Requirement »
Rewrite the records below, replacing "Select" with "Choose" and leaving everything else unchanged. Omit the pictures from your answer.

**** Supplied information

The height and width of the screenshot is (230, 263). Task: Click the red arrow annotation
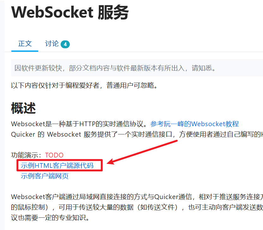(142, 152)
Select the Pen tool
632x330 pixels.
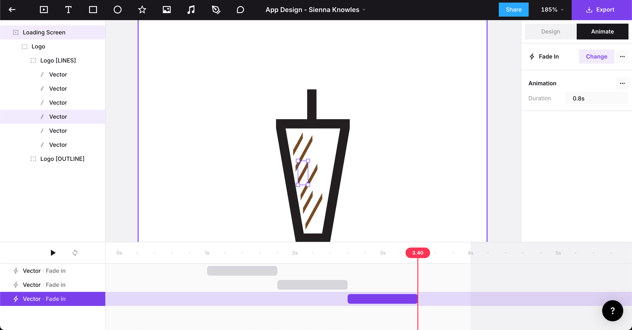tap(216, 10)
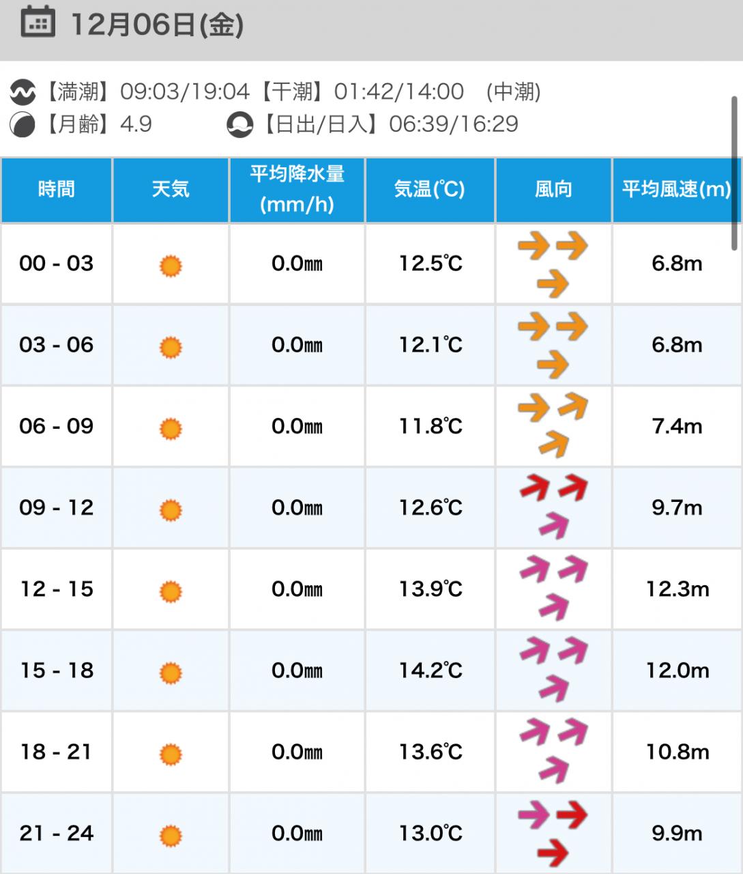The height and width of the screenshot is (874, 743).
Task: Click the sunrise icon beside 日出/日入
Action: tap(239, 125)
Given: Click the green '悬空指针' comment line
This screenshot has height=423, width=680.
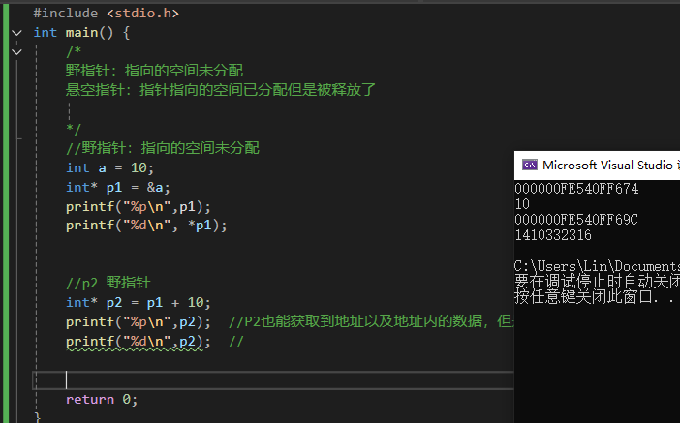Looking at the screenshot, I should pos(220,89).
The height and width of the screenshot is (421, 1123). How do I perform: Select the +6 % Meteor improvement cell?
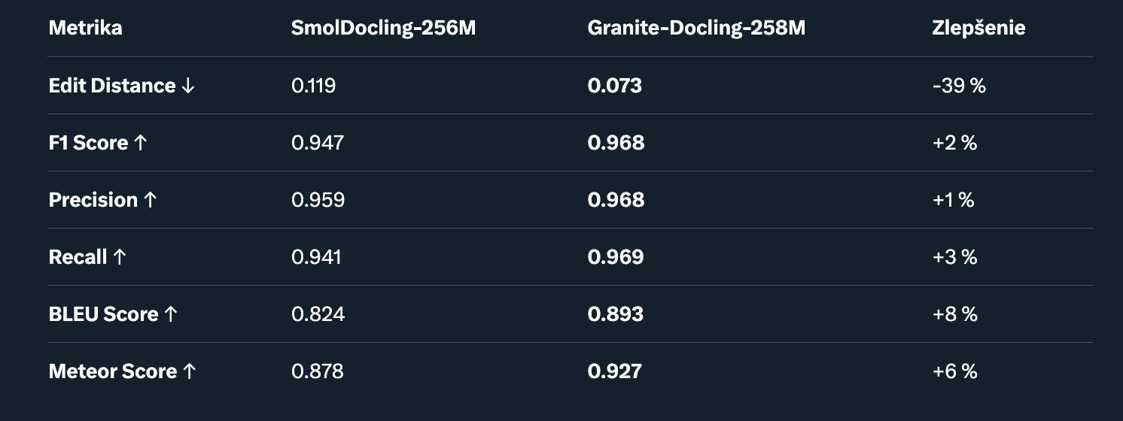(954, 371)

********

Exercise answer »
The height and width of the screenshot is (230, 263). Task: Click the red arrow annotation
(142, 152)
Choose the Pen tool
632x330 pixels.
tap(216, 10)
The height and width of the screenshot is (874, 743).
Task: Click the sunrise icon beside 日出/日入
Action: tap(239, 125)
Given: Click the green '悬空指针' comment line
This screenshot has height=423, width=680.
Looking at the screenshot, I should pos(220,89).
The height and width of the screenshot is (421, 1123). How do I perform: Choose the +6 % Meteor improvement cell?
(954, 371)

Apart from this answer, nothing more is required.